Whether visiting or living in San Miguel de Allende it is important to know the basics of Mary, Jesus’ Mom, the most popular Jewish woman in town that stares down at you from nearly every street corner.
Plus being a graduate of Mary 101 will make your time in town more enjoyable by better understanding our art, your pals’ names and why the town has a distinctive feminine nature to our history and culture.
I’m not trying to convince you of anything, I’m just trying to explain what 96% of folks in town do believe as it impact daily what you see and experience.
When the Spanish conquered to take the silver and convert the indigenous to this new religion they quickly realized that had to incorporate versions of Mary. The indigenous were used to women being in power in terms of faith. For example, the goddess of death was a skeleton that lived underground in her skeleton castle we know today all over town in a long dress and floppy hat, as the Catrina.

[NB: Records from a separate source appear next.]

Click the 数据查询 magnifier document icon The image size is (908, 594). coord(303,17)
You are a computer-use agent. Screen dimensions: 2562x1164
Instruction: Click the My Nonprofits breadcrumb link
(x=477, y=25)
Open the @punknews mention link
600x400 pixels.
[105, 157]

Hence why there are so many Marys all over town and each means something different.
Basically Mary appears in two forms. One is at a time in her life. Mary as a baby as the patroness of difficult births. Mary at 3 when her parents, Anna and Joaquin, turned her life over to God. That’s why going to a 3 year old’s birthday party is such a big deal, on par with a quinceañera.
There is Mary as a pregnant bride, a young wife and mother, a widow, outliving her child and, eventually, ready to enter Heaven. All the stages often encountered in a typical woman’s life.
Also, in art, Mary looks like as a woman from where ever she appears. For instance, Mary of Good Health appeared in India so she wears a sari and has Indian facial features. Mary of Good Help is from Norway, so she is a pale, blue-eyed blonde.
Guadalupe, the version of Mary as the mother of Mexico, is the most reproduced Marian image in the world and since she appeared in Mexico City she looks very Mexican as a mixture of the Europeans and Indigenous. One hand is large and white while the other is small in brown getting ready to clap and dance as that is how the indigenous prayed.
One day on a cemetery tour I had an elderly woman from Manhattan who, when I finished explaining three popular versions of Mary, including Guadalupe, exclaimed “That was interesting but I’ll never remember as I was raised to be a good, Jewish girl.” I responded “Well, so was she.” which made her laugh!
Who doesn’t laugh is my brother, the Baptist minister. These Marian images drive him crazy as they aren’t spelled out in the bible. However, they do help tie some bible stories together.
For instance, Anna, Mary’s Mom was believed to have two previous marriages prior to Joaquin and two other baby girls whom she all named Mary. Anna wasn’t very clever on the baby naming front.
These Marys became the multiple Marys in the bible’s Crucifixion story as they were Jesus’ aunts or Mary’s half-sisters.
To this day most Mexican women have Mary as their first name, or one of the versions of Mary. Hence why most names begin with an Ma. I originally thought it was in recognition of being a mother, but no, it is an abbreviation for Maria.
It isn’t just women’s names – I’ve an amigo named Luz for Maria de la Luz, or Mary of the Light. The patroness of electricians and for whom the crepe paper stars in local processions are in honor of (star = light).
Often, for the nine days prior to a Marian festival, the bells will ring at 5am to remind you to say a rosary before heading off to 6am mass!
My personal favorite Mary is Mary Untier of Knots. You’ll see her around town with a piece of rope. One side has knots she unties returning the knot to straight rope. The idea being if you simply hand your problems over to Mary she’ll unknot them for you! One of the most comforting images of Mary and another reason why every Mexican man has to do what his mother tells him!